-- Source extract follows --

Are there any RDBMS that allow direct interfacing with the database engine through some API in Java, C#, C or similar? I would expect an API that allows constructs like this (in some arbitrary pseudo code):
Iterator iter = engine.getIndex("myIndex").getReferencesForValue("23");
for (Reference ref: iter){
Row row = engine.getTable("mytable").getRow(ref);
}
I guess something like this is hidden somewhere in (and available from) open source databases, but I am looking for something that is officially supported as a public API, so one finds at least a note in the release notes, when it changes.
In order to make this a question that actually has a 'best' answer: I prefer languages in the order given above and I will prefer mature APIs over prototypes and research work, although these are welcome as well.
------------------ Update ----------------
Looks like I haven't been clear enough.

-- Source extract concluded --

## Task item
Edit the database engine API question from the words "In order to" through "been clear enough.", writing that part out again with "experimental releases" in place of "prototypes".

-- Data extracts follows --

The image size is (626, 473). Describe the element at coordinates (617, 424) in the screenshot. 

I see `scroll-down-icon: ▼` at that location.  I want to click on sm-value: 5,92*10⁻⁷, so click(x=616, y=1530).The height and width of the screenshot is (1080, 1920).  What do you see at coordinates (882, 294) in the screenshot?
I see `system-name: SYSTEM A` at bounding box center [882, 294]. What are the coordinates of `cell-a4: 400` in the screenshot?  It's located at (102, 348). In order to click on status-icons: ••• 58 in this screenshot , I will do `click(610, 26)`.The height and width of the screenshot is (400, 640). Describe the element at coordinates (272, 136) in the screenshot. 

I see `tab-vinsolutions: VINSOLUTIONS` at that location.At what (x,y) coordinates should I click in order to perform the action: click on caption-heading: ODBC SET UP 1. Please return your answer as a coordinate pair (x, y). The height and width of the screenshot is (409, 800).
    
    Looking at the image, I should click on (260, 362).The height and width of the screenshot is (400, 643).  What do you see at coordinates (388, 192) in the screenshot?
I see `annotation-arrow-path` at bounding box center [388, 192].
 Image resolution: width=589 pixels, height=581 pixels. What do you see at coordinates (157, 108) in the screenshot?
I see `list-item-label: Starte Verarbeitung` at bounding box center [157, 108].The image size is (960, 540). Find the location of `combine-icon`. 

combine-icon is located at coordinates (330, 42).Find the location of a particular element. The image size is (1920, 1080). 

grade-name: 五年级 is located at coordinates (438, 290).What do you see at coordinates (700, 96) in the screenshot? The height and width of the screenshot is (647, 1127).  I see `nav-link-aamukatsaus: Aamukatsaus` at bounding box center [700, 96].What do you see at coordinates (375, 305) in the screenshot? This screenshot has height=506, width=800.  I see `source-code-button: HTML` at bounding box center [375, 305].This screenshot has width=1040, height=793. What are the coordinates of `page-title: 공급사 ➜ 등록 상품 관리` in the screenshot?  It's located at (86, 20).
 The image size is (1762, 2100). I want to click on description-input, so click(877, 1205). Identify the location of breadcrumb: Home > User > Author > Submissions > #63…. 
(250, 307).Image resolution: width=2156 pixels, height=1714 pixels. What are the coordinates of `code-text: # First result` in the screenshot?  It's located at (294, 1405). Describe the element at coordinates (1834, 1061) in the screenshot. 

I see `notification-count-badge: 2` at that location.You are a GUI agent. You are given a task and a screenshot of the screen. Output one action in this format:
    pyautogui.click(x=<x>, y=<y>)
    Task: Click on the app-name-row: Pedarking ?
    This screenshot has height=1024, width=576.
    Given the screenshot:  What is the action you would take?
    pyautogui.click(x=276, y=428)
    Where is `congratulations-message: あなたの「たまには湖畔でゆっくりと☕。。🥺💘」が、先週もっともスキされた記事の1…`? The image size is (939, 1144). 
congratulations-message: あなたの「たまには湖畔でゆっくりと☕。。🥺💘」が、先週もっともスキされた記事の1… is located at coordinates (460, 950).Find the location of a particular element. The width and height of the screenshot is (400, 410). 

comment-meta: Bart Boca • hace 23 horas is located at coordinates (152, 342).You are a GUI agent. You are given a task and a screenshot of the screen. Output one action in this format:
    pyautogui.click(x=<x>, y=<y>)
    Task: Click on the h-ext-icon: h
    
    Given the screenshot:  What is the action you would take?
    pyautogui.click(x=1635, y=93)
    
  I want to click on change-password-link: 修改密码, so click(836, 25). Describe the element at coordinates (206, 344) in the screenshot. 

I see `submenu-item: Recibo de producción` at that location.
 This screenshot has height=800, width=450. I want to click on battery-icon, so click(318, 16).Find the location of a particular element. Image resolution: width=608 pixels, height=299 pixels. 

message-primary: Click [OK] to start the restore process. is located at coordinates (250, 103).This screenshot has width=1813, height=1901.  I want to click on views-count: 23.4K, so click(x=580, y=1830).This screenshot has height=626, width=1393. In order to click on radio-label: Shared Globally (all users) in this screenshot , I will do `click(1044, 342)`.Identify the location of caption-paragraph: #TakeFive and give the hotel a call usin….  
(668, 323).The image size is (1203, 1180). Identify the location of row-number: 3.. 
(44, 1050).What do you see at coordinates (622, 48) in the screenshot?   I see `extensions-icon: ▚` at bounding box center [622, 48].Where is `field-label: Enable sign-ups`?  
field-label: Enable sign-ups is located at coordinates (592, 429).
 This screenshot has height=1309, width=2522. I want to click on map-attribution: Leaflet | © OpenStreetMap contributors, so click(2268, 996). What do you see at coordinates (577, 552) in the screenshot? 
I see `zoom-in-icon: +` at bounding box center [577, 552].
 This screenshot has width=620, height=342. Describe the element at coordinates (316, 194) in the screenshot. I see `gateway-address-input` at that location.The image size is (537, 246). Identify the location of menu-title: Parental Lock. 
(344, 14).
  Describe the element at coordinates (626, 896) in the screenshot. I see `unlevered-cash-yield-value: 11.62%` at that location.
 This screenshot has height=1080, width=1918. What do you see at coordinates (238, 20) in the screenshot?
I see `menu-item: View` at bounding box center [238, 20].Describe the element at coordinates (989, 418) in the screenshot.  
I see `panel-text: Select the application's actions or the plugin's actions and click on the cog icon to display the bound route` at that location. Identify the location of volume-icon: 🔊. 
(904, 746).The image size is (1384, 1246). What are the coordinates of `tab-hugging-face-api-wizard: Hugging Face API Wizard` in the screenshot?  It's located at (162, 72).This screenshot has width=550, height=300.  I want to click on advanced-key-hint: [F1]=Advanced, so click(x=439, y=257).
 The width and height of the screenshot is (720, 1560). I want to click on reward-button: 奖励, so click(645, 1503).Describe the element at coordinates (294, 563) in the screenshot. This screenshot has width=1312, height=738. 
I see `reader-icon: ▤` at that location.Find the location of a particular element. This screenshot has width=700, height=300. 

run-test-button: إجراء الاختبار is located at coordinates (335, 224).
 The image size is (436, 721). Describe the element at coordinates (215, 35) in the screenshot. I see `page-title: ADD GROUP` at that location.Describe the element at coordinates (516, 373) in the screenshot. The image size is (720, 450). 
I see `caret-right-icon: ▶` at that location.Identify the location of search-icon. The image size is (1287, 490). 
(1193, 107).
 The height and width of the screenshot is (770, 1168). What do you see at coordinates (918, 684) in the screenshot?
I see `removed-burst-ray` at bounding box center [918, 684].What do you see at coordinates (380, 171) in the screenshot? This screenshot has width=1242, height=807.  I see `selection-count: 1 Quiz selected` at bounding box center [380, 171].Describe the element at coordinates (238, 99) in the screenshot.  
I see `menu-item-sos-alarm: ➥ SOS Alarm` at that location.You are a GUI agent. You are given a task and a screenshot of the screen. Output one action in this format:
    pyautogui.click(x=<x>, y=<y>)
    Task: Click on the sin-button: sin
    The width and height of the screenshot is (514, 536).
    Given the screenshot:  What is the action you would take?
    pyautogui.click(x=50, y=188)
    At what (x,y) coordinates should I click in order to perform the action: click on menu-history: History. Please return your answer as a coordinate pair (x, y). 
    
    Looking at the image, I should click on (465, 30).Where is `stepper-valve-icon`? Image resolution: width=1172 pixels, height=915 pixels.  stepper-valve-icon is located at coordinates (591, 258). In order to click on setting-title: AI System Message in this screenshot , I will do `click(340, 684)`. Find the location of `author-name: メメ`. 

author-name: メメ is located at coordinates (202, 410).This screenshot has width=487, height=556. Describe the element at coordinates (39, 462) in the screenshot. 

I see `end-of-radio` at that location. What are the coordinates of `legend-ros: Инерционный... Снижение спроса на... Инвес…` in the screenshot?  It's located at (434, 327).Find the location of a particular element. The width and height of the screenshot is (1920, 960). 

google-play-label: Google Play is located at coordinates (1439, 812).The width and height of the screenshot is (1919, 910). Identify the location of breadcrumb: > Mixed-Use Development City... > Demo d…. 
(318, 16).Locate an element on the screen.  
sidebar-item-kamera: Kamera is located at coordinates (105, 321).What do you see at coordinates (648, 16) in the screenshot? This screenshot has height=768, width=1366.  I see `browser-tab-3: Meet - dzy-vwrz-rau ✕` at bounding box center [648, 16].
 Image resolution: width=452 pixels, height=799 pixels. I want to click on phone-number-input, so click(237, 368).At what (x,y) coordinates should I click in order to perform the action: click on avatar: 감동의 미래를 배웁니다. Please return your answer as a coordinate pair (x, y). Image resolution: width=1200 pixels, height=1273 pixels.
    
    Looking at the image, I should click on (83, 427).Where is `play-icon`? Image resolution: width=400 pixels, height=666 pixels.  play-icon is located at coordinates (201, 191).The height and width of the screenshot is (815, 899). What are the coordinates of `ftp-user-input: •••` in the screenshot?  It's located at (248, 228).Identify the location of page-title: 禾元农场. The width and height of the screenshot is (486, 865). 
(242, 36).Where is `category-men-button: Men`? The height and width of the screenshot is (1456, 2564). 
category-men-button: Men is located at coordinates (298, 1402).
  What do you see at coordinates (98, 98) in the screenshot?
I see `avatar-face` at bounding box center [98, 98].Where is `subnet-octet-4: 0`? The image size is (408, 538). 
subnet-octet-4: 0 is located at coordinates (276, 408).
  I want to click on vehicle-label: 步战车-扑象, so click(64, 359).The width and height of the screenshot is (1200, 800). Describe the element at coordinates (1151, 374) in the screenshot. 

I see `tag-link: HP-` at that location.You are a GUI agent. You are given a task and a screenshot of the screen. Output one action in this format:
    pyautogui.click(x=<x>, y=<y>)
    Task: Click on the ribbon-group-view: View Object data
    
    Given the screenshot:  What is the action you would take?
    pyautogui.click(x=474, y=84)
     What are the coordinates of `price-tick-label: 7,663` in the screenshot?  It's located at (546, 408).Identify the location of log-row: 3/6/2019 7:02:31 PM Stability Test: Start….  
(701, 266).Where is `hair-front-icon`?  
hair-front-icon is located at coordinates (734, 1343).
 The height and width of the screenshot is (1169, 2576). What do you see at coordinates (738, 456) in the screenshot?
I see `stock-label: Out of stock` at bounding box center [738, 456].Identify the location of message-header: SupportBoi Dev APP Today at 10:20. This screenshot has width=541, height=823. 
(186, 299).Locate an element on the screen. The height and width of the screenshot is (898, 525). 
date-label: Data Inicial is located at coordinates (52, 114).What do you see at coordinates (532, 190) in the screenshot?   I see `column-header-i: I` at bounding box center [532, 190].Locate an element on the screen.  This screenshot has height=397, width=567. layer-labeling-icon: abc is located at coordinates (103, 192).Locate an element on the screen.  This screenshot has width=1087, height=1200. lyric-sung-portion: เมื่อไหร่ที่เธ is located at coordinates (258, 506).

-- Data extracts concluded --

## Solved exercise
In order to make this a question that actually has a 'best' answer: I prefer languages in the order given above and I will prefer mature APIs over experimental releases and research work, although these are welcome as well.
------------------ Update ----------------
Looks like I haven't been clear enough.